• [ASSIGNMENT] All of the data below is to be printed again exactly.

----- MATERIAL PROVIDED -----

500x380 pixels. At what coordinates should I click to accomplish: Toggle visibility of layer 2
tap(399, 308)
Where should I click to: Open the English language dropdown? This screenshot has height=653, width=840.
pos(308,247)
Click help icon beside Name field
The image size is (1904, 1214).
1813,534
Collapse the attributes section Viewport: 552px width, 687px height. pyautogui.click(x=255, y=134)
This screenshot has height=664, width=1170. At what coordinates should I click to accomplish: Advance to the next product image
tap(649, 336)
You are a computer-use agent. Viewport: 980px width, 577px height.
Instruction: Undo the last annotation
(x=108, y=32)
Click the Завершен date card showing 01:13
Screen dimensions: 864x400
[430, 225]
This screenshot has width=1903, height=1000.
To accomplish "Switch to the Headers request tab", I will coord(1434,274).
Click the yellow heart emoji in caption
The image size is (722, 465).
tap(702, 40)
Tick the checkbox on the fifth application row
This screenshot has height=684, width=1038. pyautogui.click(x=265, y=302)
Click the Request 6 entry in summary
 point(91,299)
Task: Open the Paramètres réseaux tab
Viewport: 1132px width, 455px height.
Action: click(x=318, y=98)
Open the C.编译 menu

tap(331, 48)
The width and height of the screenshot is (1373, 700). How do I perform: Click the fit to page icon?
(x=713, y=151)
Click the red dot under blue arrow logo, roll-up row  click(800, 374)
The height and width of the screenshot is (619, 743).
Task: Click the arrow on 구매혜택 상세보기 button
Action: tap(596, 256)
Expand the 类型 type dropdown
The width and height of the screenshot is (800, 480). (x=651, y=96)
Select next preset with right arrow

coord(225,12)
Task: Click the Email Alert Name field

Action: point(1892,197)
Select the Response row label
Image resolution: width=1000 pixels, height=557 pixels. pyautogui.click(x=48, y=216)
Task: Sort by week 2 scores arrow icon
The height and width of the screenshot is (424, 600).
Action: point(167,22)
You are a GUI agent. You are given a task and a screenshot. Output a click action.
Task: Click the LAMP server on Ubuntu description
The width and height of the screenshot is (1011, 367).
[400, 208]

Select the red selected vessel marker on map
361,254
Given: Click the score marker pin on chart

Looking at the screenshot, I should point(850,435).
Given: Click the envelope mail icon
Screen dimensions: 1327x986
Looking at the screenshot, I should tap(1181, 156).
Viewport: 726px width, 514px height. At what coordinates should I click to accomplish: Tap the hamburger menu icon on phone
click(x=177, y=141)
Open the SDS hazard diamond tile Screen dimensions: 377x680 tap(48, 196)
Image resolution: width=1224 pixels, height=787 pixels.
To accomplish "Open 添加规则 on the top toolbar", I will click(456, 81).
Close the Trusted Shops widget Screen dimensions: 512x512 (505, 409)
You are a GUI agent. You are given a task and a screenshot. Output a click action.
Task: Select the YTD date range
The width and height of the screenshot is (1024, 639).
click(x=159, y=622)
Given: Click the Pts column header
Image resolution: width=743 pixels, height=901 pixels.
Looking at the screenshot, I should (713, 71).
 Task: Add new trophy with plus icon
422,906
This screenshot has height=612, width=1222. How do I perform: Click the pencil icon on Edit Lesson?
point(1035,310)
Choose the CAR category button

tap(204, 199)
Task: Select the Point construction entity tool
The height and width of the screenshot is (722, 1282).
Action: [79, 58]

-----

• [SOLUTION]
500x380 pixels. At what coordinates should I click to accomplish: Toggle visibility of layer 2
tap(399, 308)
Where should I click to: Open the English language dropdown? This screenshot has height=653, width=840.
pos(308,247)
Click help icon beside Name field
The image size is (1904, 1214).
1813,534
Collapse the attributes section Viewport: 552px width, 687px height. pyautogui.click(x=255, y=134)
This screenshot has height=664, width=1170. At what coordinates should I click to accomplish: Advance to the next product image
tap(649, 336)
You are a computer-use agent. Viewport: 980px width, 577px height.
Instruction: Undo the last annotation
(x=108, y=32)
Click the Завершен date card showing 01:13
Screen dimensions: 864x400
[430, 225]
This screenshot has width=1903, height=1000.
To accomplish "Switch to the Headers request tab", I will coord(1434,274).
Click the yellow heart emoji in caption
The image size is (722, 465).
tap(702, 40)
Tick the checkbox on the fifth application row
This screenshot has height=684, width=1038. pyautogui.click(x=265, y=302)
Click the Request 6 entry in summary
 point(91,299)
Task: Open the Paramètres réseaux tab
Viewport: 1132px width, 455px height.
Action: click(x=318, y=98)
Open the C.编译 menu

tap(331, 48)
The width and height of the screenshot is (1373, 700). How do I perform: Click the fit to page icon?
(x=713, y=151)
Click the red dot under blue arrow logo, roll-up row  click(800, 374)
The height and width of the screenshot is (619, 743).
Task: Click the arrow on 구매혜택 상세보기 button
Action: tap(596, 256)
Expand the 类型 type dropdown
The width and height of the screenshot is (800, 480). (x=651, y=96)
Select next preset with right arrow

coord(225,12)
Task: Click the Email Alert Name field

Action: point(1892,197)
Select the Response row label
Image resolution: width=1000 pixels, height=557 pixels. pyautogui.click(x=48, y=216)
Task: Sort by week 2 scores arrow icon
The height and width of the screenshot is (424, 600).
Action: point(167,22)
You are a GUI agent. You are given a task and a screenshot. Output a click action.
Task: Click the LAMP server on Ubuntu description
The width and height of the screenshot is (1011, 367).
[400, 208]

Select the red selected vessel marker on map
361,254
Given: Click the score marker pin on chart

Looking at the screenshot, I should point(850,435).
Given: Click the envelope mail icon
Screen dimensions: 1327x986
Looking at the screenshot, I should tap(1181, 156).
Viewport: 726px width, 514px height. At what coordinates should I click to accomplish: Tap the hamburger menu icon on phone
click(x=177, y=141)
Open the SDS hazard diamond tile Screen dimensions: 377x680 tap(48, 196)
Image resolution: width=1224 pixels, height=787 pixels.
To accomplish "Open 添加规则 on the top toolbar", I will click(456, 81).
Close the Trusted Shops widget Screen dimensions: 512x512 (505, 409)
You are a GUI agent. You are given a task and a screenshot. Output a click action.
Task: Select the YTD date range
The width and height of the screenshot is (1024, 639).
click(x=159, y=622)
Given: Click the Pts column header
Image resolution: width=743 pixels, height=901 pixels.
Looking at the screenshot, I should (713, 71).
 Task: Add new trophy with plus icon
422,906
This screenshot has height=612, width=1222. How do I perform: Click the pencil icon on Edit Lesson?
point(1035,310)
Choose the CAR category button

tap(204, 199)
Task: Select the Point construction entity tool
The height and width of the screenshot is (722, 1282).
Action: [79, 58]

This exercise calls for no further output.